**EJERCICIO PROPUESTO A:**
Enumera todos los números de párrafo que aparecen en el fragmento sobre la coherencia entre la fe y la conducta.

**FRAGMENTO DE ORIGEN:**
+ + + + + + +
Hay quien pregunta, con razón, cómo puede haberse producido este hecho. Porque
a la institución de esas leyes contribuyeron no poco, y siguen contribuyendo
aún, personas que profesan la fe cristiana y que, al menos en parte, ajustan
realmente su vida a las normas evangélicas. La causa de este fenómeno creemos
que radica en la incoherencia entre su fe y su conducta. Es, por consiguiente,
necesario que se restablezca en ellos la unidad del pensamiento y de la
voluntad, de tal forma que su acción quede anima da al mismo tiempo por la luz
de la fe y el impulso de la caridad.
153. La
inconsecuencia que demasiadas veces ofrecen los cristianos entre su fe y su
conducta, juzgamos que nace también de su insuficiente formación en la moral y
en la doctrina cristiana. Porque sucede con demasiada frecuencia en muchas
partes que los fieles no dedican igual intensidad a la instrucción religiosa y
a la instrucción profana; mientras en ésta llegan a alcanzar los grados
superiores, en aquélla no pasan ordinariamente del grado elemental. Es, por
tanto, del todo indispensable que la formación de la juventud sea integral,
continua y pedagógicamente adecuada, para que la cultura religiosa y la
formación del sentido moral vayan a la par con el conocimiento científico y con
el incesante progreso de la técnica. Es, además, necesario que los jóvenes se
formen para el ejercicio adecuado de sus tareas en el orden profesional [Mater et magistra].
154. Es
ésta, sin embargo, ocasión oportuna para hacer una advertencia acerca de las
grandes dificultades que supone el comprender correctamente las relaciones que
existen entre los hechos humanos y las exigencias de la justicia; esto es, la
determinación exacta de las medidas graduales y de las formas según las cuales
deban aplicarse los principios doctrinales y los criterios prácticos a la
realidad presente de la convivencia humana.
155. La
exactitud en la determinación de esas medidas graduales y de esas formas es hoy
día más difícil, porque nuestra época, en la que cada uno debe prestar su
contribución al bien común universal, es una época de agitación acelerada. Por
esta causa, el esfuerzo por ver cómo se ajustan cada vez mejor las realidades
sociales a las normas de la justicia es un trabajo de cada día. Y, por lo
mismo, nuestros hijos deben prevenirse frente al peligro de creer que pueden ya
detenerse y descansar satisfechos del camino recorrido.
156.
Por el contrario, todos los hombres han de pensar que lo hasta aquí hecho no
basta para lo que las necesidades piden, y, por tanto, deben acometer cada día
empresas de mayor volumen y más adecuadas en los siguientes campos: empresas
productoras, asociaciones sindicales, corporaciones profesionales, sistemas
públicos de seguridad social, instituciones culturales, ordenamiento jurídico,
regímenes políticos, asistencia sanitaria, deporte y, finalmente, otros
sectores semejantes. Son todas ellas exigencias de esta nuestra época, época
del átomo y de las conquistas espaciales, en la que la humanidad ha iniciado un
nuevo camino con perspectivas de una amplitud casi infinita.
+ + + + + + +
**ENTRADAS LISTADAS:**
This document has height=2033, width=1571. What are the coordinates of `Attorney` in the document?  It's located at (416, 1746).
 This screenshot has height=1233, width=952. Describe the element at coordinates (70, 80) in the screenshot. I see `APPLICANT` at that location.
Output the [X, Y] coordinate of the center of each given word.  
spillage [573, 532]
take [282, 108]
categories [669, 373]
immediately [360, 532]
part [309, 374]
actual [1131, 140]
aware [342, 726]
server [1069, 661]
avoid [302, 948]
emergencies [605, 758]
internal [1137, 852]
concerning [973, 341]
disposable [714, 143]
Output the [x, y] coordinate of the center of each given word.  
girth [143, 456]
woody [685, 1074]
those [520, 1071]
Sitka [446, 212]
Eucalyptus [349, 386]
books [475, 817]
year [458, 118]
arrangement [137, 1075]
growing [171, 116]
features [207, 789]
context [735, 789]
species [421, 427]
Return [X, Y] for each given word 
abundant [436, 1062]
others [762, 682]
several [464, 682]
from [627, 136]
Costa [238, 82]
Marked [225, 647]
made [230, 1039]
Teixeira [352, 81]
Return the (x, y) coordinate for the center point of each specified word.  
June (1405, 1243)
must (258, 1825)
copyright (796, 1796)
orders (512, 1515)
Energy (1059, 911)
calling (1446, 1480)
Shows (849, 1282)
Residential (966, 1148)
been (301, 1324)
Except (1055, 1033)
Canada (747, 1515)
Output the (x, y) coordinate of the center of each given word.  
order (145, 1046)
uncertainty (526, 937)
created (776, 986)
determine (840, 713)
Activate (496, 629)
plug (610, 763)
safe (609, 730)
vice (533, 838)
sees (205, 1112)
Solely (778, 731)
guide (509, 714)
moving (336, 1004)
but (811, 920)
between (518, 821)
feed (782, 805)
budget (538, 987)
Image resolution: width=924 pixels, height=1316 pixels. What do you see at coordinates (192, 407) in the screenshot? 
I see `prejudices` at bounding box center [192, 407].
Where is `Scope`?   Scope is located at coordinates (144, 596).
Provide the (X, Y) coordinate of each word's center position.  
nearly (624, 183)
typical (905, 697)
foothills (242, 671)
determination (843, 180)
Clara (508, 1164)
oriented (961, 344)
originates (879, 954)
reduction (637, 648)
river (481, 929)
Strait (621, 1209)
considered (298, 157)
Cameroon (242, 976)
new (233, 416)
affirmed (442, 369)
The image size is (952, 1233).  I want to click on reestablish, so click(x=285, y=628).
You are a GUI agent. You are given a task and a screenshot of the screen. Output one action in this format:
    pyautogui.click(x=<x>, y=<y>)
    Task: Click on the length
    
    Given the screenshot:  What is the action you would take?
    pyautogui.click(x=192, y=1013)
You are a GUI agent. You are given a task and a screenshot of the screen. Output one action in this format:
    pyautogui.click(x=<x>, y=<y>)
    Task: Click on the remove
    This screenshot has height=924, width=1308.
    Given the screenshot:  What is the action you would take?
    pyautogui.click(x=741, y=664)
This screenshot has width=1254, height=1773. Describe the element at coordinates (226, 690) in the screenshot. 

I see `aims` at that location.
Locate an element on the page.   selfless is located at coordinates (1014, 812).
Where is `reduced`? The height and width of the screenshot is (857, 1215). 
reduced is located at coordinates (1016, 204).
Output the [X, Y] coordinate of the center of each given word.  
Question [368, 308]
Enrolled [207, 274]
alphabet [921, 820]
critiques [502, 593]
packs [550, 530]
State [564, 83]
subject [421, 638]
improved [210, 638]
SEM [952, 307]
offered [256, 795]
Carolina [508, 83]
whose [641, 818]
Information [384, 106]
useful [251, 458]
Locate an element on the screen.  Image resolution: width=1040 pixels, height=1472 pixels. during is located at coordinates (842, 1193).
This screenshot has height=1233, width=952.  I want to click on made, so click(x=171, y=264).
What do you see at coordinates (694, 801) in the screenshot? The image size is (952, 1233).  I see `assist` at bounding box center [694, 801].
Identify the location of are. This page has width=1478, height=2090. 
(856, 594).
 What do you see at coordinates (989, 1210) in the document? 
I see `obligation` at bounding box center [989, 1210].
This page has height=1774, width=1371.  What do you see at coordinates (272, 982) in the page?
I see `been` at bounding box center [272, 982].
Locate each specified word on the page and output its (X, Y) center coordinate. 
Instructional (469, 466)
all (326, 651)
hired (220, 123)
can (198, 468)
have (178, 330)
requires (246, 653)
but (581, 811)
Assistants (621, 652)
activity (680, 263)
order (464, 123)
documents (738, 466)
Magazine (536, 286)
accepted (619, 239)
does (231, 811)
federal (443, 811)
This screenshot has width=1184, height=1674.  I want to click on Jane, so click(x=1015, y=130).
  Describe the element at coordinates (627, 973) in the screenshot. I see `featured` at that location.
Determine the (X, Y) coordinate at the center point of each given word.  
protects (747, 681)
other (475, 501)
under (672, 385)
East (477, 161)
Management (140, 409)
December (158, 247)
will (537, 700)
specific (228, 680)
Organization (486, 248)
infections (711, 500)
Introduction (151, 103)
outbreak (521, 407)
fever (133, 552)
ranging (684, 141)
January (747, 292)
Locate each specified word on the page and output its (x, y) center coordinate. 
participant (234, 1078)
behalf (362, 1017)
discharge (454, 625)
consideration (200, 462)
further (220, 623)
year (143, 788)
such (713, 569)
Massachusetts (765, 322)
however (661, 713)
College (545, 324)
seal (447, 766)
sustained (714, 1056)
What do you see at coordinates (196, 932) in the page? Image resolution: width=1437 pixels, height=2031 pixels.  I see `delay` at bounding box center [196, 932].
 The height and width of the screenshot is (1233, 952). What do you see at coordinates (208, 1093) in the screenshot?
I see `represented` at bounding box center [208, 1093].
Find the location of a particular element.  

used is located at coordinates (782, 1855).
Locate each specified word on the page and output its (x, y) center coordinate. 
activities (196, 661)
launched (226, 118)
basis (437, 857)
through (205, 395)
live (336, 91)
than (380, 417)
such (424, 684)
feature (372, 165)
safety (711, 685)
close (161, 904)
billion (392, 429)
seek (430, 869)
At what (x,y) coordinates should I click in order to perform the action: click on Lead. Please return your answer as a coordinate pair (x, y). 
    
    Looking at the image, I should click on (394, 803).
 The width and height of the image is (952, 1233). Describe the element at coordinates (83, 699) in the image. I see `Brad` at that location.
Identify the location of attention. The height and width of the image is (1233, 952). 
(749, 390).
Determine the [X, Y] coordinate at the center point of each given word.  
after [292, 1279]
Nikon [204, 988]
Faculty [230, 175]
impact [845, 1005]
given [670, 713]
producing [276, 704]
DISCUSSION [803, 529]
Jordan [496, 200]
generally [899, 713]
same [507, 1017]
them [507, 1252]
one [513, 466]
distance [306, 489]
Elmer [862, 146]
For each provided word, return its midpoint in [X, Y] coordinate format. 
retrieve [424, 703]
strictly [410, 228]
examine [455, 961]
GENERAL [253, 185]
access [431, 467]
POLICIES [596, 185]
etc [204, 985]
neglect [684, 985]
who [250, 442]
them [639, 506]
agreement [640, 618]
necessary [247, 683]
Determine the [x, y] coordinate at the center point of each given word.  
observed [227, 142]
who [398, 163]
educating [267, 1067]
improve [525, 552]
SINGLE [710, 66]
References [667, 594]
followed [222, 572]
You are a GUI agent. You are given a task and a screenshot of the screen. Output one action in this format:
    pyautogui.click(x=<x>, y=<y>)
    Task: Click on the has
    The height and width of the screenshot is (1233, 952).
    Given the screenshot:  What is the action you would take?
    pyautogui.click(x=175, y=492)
+ + + + + + +
**EJERCICIO PROPUESTO B:**
Vuelve a escribir sin cambios las entradas desde la línea que contiene "live (336, 91)" hasta la línea que contiene "seek (430, 869)", ambas incluidas.

**SOLUCIÓN COMPLETA A:**
153, 154, 155, 156

**SOLUCIÓN COMPLETA B:**
live (336, 91)
than (380, 417)
such (424, 684)
feature (372, 165)
safety (711, 685)
close (161, 904)
billion (392, 429)
seek (430, 869)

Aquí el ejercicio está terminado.